WORK INSTRUCTION - Nothing in the records below may change; print them all exactly.

GIVEN DATA -
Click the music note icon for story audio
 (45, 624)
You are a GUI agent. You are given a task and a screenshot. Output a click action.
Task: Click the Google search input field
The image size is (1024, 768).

REPLY TO THE TASK -
Click the music note icon for story audio
 (45, 624)
You are a GUI agent. You are given a task and a screenshot. Output a click action.
Task: Click the Google search input field
The image size is (1024, 768).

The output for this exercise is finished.